Some of you may have seen Will Hutton sounding off in The Observer at the weekend about how ghastly Brexit is and what utter disaster awaits us. He went onto Twitter yesterday to affirm his insistence that he and his kind “will never give up” and no matter how long it takes, Britain will return to the EU fold.

I used to know Will quite well. By ‘his kind’, I mean the privately educated socialist metroélite who know nothing of ordinary people beyond the Magnetropolis…and have absolutely no contrition or rethink motivation no matter how many times they are proved wrong.

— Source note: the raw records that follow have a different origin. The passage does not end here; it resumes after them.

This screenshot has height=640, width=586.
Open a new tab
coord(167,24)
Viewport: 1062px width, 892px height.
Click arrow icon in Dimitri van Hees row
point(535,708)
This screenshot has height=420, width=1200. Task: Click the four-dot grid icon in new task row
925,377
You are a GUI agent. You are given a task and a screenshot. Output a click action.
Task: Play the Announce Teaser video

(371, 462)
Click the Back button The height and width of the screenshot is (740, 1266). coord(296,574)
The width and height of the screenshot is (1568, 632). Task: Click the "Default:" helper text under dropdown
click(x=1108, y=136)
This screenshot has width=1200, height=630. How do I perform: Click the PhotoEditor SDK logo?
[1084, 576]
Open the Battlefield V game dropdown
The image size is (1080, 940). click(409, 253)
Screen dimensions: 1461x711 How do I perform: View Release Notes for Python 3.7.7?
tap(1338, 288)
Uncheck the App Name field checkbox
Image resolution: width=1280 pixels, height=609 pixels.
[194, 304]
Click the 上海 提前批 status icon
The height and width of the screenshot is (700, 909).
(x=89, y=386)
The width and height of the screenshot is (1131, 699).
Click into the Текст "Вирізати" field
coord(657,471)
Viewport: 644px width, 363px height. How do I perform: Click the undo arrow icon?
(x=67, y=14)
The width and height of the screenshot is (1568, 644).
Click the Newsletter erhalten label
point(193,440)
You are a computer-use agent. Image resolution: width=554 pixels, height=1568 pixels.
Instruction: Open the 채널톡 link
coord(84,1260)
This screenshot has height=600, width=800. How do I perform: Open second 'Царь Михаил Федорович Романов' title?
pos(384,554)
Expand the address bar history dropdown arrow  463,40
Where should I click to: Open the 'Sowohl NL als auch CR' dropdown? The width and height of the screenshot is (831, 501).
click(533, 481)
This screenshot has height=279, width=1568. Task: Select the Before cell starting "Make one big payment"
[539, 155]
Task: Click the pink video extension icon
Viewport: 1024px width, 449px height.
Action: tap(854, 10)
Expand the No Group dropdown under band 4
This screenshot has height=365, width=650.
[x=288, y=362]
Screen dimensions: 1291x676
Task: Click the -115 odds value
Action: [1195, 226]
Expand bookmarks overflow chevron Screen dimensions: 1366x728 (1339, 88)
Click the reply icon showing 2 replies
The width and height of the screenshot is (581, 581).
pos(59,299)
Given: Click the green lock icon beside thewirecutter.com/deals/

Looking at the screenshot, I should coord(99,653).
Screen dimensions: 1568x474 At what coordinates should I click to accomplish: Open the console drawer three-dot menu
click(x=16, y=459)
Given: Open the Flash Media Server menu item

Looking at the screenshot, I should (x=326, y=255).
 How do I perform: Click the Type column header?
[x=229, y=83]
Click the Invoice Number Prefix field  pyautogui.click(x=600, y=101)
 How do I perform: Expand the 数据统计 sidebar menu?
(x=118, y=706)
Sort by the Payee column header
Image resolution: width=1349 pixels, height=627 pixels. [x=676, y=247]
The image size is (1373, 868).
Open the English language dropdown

Will was wrong about the euro in 2004, he was wrong about the reform that would “surely follow” the 2008 banking crisis, wrong about the global economy in 2013, wrong about the election result in 2015, wrong about Trump’s chances, and wrong about the referendum result. He remains, I’m afraid, the archetype of high IQ and zero wisdom.

Unfortunately, he is also a class A for Antidemocrat, not giving a moment’s thought to the fact that both a referendum and now a General Election have made clear that the People want to leave an equally antidemocratic, corrupt, illiberal, financially bankrupt, economically decadent and corporacratically federalist trading area with no sovereignty to back up its commercial incontinence.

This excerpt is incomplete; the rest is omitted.